Marines have taken the initiative to set up a few
similar programs in Iraq, such as one within 3rd Battalion, 1st Marine
Regiment, and with the Iraqi Shahwanis unit. But the model should be
applied on a widespread basis in Iraq’s hot zones if the emergency
situation is to be turned around.
Before the Vietnam War, Army leaders skillfully
resisted President John F. Kennedy’s directive to improve
counterinsurgency capabilities, preferring to focus on the traditional
concept of applying overwhelming firepower against an enemy that would
stand up and fight, as worked in World War II and Korea.
In contrast, the Marines had plentiful experience
fighting insurgencies and conducting interventions, particularly in Latin
America between the world wars. Hence the CAP program, begun in 1966,
found a receptive leadership and institutional climate in the Marine
Corps.
The CAP program put squads of a little more than a
dozen Marines in villages, to support, train and fight with existing
Vietnamese units defending their own homes. The heavy artillery and air
support used by most U.S. forces would be less readily available for the
CAPs – a risk for the Marines, but a substantial bonus in avoiding the
destruction that lost local hearts and minds.
The early CAP program gained extraordinary results.
Vietnamese units that had refused to patrol or conduct operations began to
do so in conjunction with the U.S. units. Desertions dropped.

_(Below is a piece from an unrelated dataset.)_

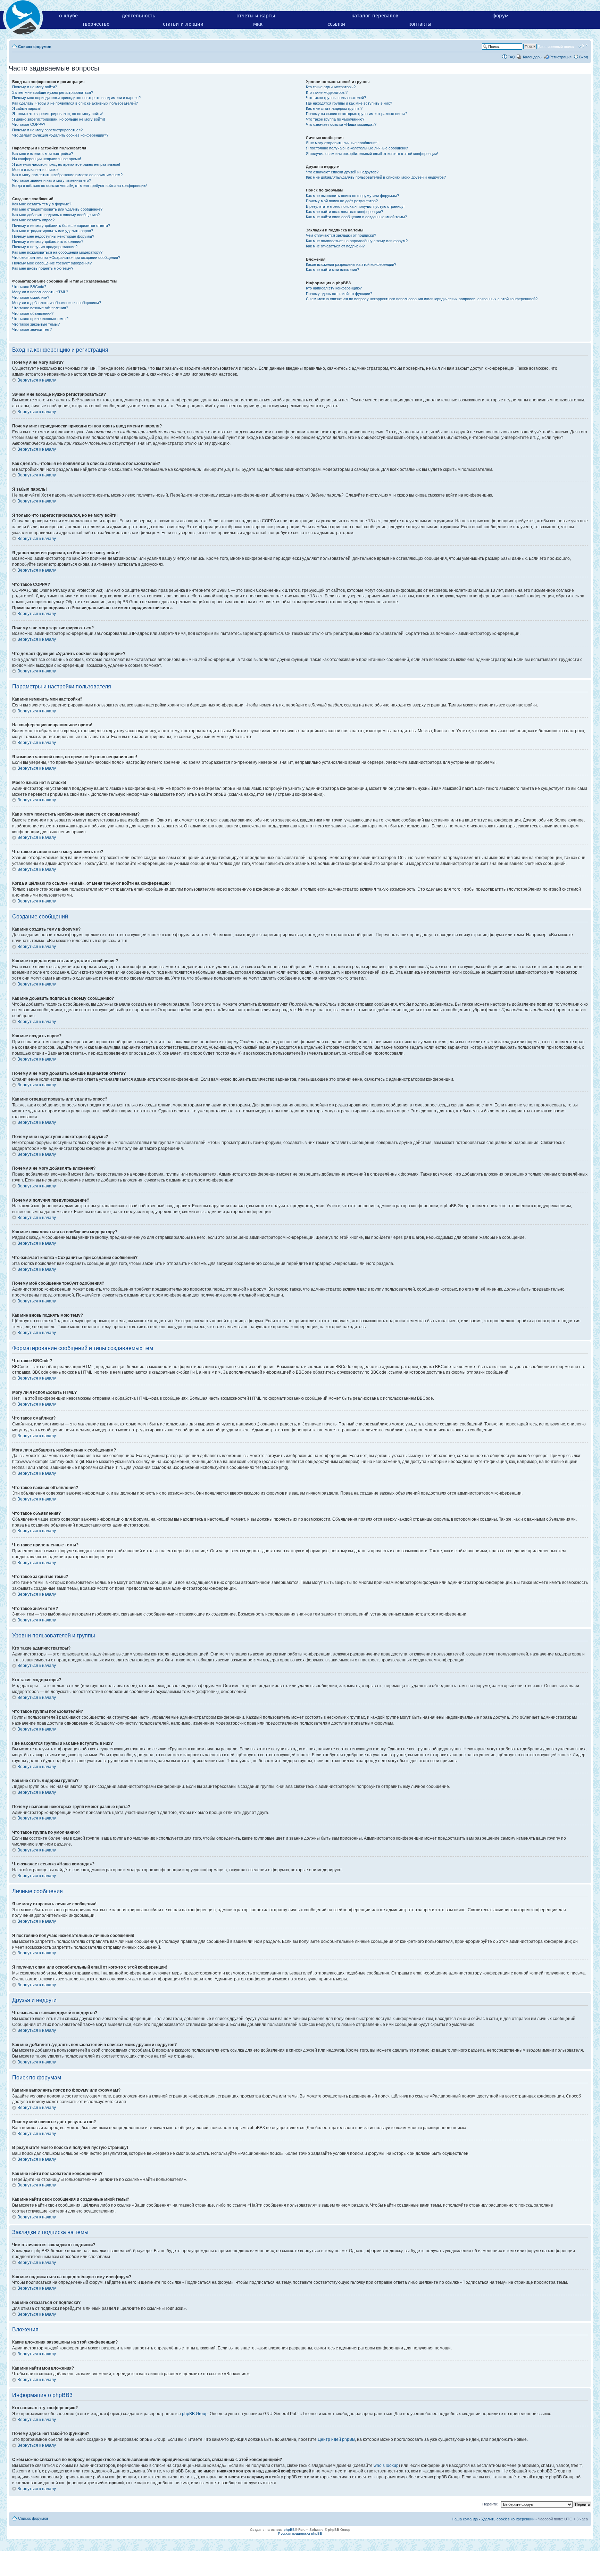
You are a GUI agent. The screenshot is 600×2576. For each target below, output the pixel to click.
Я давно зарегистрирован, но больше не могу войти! (58, 119)
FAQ (511, 57)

The
turnaround time of local units could be measured in weeks and months, not
years.
Beyond the training they received, probably most
important to the new military effectiveness of the local units was the
morale benefit of working alongside Marines stationed with them for the
long haul. The local forces knew the Marines were committed to them, and
trust developed from the personal contact of living and dying together.
What’s more, living near the people in the villages
engendered the trust of the locals. That trust yielded the most important
ingredient of fighting a guerrilla war – intelligence. Soon enough, the
much-vaunted Viet Cong simply abandoned the struggle in some of the CAP
areas.
The program had its difficulties and setbacks, of
course, including challenges finding suitable personnel, shortage of
language training, lack of integration with U.S. aid and economic
development teams, too-scattered implementation and little focus on
underlying political issues. But its successes were remarkable given how
the top military commander in Vietnam, Gen. William Westmoreland, and
other institutional players opposed and undercut the program, since it was
in direct competition with their conventional war strategy.

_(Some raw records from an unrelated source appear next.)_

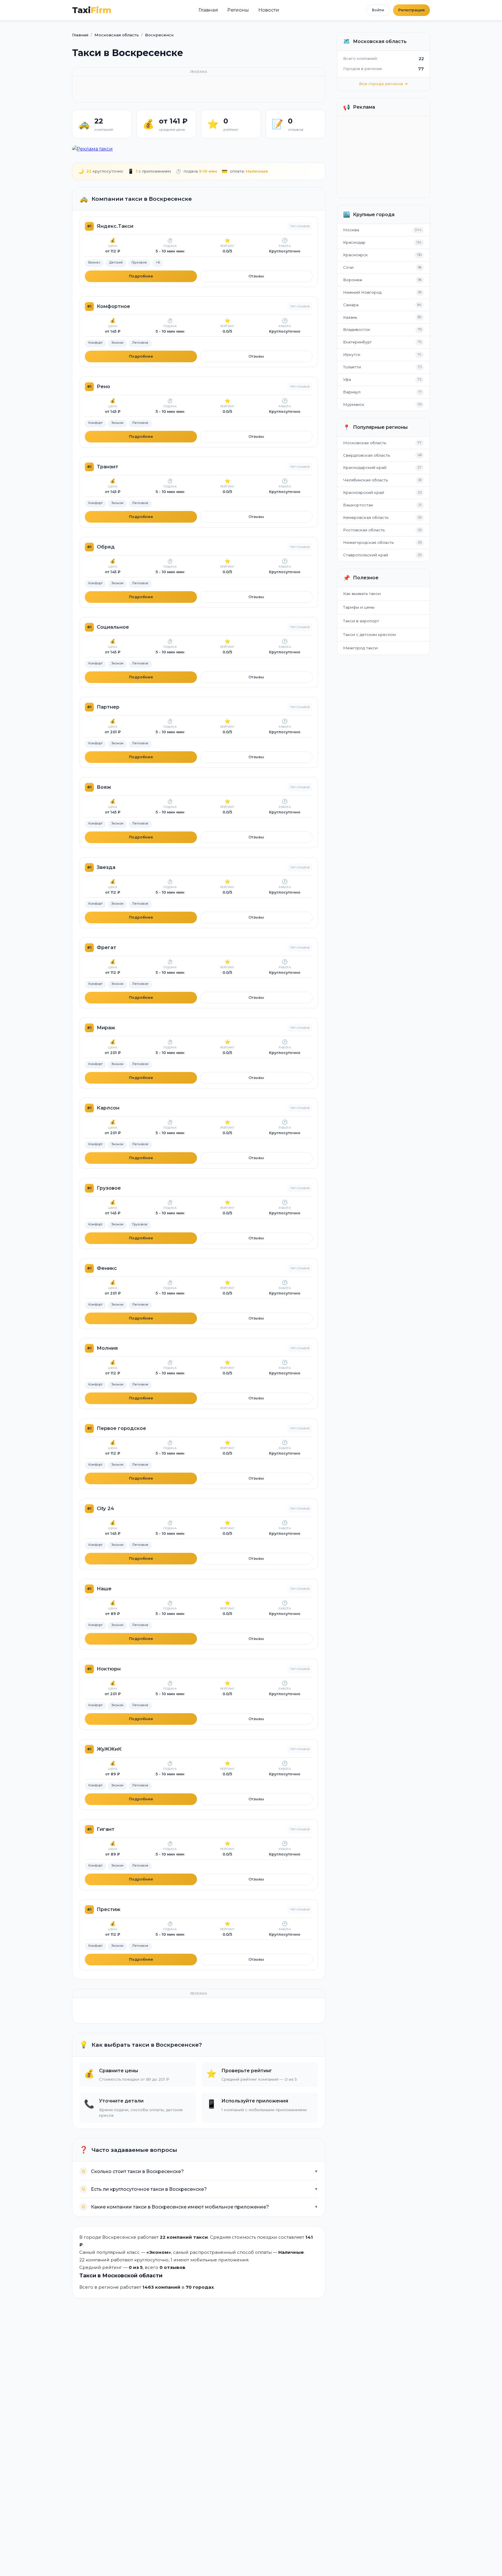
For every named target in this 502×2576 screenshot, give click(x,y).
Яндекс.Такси (115, 226)
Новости (268, 10)
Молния (107, 1348)
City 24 (105, 1508)
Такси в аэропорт (361, 621)
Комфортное (113, 306)
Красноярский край (363, 492)
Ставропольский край (365, 555)
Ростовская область (364, 530)
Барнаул (352, 392)
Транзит (107, 466)
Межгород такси (360, 648)
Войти (378, 10)
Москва (351, 229)
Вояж (104, 787)
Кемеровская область (365, 517)
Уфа (347, 379)
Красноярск (355, 254)
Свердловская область (366, 455)
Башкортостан (358, 505)
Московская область (364, 442)
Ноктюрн (109, 1669)
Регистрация (411, 10)
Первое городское (121, 1428)
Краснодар (354, 242)
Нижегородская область (368, 542)
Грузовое (109, 1188)
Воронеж (352, 279)
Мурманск (353, 404)
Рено (103, 386)
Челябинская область (365, 480)
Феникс (107, 1268)
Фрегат (106, 947)
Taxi (91, 10)
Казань (350, 317)
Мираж (106, 1027)
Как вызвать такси (362, 593)
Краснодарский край (364, 467)
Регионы (238, 10)
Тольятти (352, 367)
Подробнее (141, 276)
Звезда (106, 867)
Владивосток (356, 329)
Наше (104, 1588)
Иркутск (352, 354)
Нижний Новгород (362, 292)
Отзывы (256, 276)
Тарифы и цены (358, 607)
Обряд (106, 547)
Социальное (113, 627)
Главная (208, 10)
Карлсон (108, 1108)
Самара (350, 304)
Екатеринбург (357, 342)
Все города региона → (383, 83)
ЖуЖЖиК (109, 1749)
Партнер (108, 707)
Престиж (108, 1909)
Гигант (105, 1829)
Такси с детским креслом (369, 634)
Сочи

Could a program that learned from the successes and
failures of the CAP program be applied in Iraq? U.S. casualties could
rise, but it is interesting that the volunteers in the Vietnam CAPs felt
the program was doing so much good they often extended their tours,
despite the dangers.
The main difference from Vietnam – the more – urban
setting of Iraq – does not affect the underlying concepts of the program.
The virtuous cycle for local security forces of increased morale, better
training, successful engagements, more intelligence and gaining trust from
the local population should all combine to get tactical trends moving in
the right direction again.
It is not enough to have a crash-training program for
local forces, and to deploy U.S. troops as backups, which the U.S. forces
are already doing. Without morale improvements, the recruits will run away
just as fast – or take their newly developed military skills to the other
side.
It is not enough to conduct joint U.S.-Iraqi patrols.
What is needed is true combined units that work together over time.
Such a shift in the U.S. military focus can only
provide tactical success, however. No matter how proficient local security
forces are in an insurgency, political improvements must be made as well.
If citizens don’t get the leaders, jobs, independence and pride they want,
the war will drag on regardless of an "improvement" in the security
situation.
Developing effective Iraqi security forces is merely the prerequisite,
not the answer, to how to win the hearts and minds of the Iraqi people.